* DATA LISTING *
BEGIN
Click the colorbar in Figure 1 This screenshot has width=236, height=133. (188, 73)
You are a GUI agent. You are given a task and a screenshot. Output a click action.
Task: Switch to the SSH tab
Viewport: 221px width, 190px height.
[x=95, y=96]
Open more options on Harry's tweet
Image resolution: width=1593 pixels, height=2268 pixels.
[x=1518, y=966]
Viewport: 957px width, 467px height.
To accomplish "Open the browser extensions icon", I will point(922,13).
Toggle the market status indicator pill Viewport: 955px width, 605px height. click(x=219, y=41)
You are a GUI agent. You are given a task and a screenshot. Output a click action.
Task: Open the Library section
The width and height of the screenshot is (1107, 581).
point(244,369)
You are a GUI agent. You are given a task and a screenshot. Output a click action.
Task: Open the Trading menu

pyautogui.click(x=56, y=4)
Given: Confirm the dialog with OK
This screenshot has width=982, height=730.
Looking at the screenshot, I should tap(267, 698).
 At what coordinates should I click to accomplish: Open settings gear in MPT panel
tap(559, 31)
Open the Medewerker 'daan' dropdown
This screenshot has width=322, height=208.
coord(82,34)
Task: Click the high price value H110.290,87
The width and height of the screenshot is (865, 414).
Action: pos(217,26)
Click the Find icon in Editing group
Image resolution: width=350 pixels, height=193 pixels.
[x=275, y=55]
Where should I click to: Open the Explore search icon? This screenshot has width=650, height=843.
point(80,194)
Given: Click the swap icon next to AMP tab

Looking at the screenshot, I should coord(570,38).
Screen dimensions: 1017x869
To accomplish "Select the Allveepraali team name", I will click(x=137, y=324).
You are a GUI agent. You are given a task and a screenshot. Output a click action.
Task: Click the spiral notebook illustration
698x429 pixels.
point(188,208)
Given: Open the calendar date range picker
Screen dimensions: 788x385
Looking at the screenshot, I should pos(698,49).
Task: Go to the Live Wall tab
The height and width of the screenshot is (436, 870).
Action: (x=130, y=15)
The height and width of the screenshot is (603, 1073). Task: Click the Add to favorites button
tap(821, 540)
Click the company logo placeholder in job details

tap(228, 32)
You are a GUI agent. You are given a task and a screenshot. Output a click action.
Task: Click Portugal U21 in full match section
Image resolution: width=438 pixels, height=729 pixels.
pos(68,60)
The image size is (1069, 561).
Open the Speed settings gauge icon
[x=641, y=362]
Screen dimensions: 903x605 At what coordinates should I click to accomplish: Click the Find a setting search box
END
* WHAT NEEDS TO BE DONE *
Output every record above exactly as it appears.

* FINAL ANSWER *
Click the colorbar in Figure 1 This screenshot has width=236, height=133. (188, 73)
You are a GUI agent. You are given a task and a screenshot. Output a click action.
Task: Switch to the SSH tab
Viewport: 221px width, 190px height.
[x=95, y=96]
Open more options on Harry's tweet
Image resolution: width=1593 pixels, height=2268 pixels.
[x=1518, y=966]
Viewport: 957px width, 467px height.
To accomplish "Open the browser extensions icon", I will point(922,13).
Toggle the market status indicator pill Viewport: 955px width, 605px height. click(x=219, y=41)
You are a GUI agent. You are given a task and a screenshot. Output a click action.
Task: Open the Library section
The width and height of the screenshot is (1107, 581).
point(244,369)
You are a GUI agent. You are given a task and a screenshot. Output a click action.
Task: Open the Trading menu

pyautogui.click(x=56, y=4)
Given: Confirm the dialog with OK
This screenshot has width=982, height=730.
Looking at the screenshot, I should tap(267, 698).
 At what coordinates should I click to accomplish: Open settings gear in MPT panel
tap(559, 31)
Open the Medewerker 'daan' dropdown
This screenshot has width=322, height=208.
coord(82,34)
Task: Click the high price value H110.290,87
The width and height of the screenshot is (865, 414).
Action: pos(217,26)
Click the Find icon in Editing group
Image resolution: width=350 pixels, height=193 pixels.
[x=275, y=55]
Where should I click to: Open the Explore search icon? This screenshot has width=650, height=843.
point(80,194)
Given: Click the swap icon next to AMP tab

Looking at the screenshot, I should coord(570,38).
Screen dimensions: 1017x869
To accomplish "Select the Allveepraali team name", I will click(x=137, y=324).
You are a GUI agent. You are given a task and a screenshot. Output a click action.
Task: Click the spiral notebook illustration
698x429 pixels.
point(188,208)
Given: Open the calendar date range picker
Screen dimensions: 788x385
Looking at the screenshot, I should pos(698,49).
Task: Go to the Live Wall tab
The height and width of the screenshot is (436, 870).
Action: (x=130, y=15)
The height and width of the screenshot is (603, 1073). Task: Click the Add to favorites button
tap(821, 540)
Click the company logo placeholder in job details

tap(228, 32)
You are a GUI agent. You are given a task and a screenshot. Output a click action.
Task: Click Portugal U21 in full match section
Image resolution: width=438 pixels, height=729 pixels.
pos(68,60)
The image size is (1069, 561).
Open the Speed settings gauge icon
[x=641, y=362]
Screen dimensions: 903x605 At what coordinates should I click to accomplish: Click the Find a setting search box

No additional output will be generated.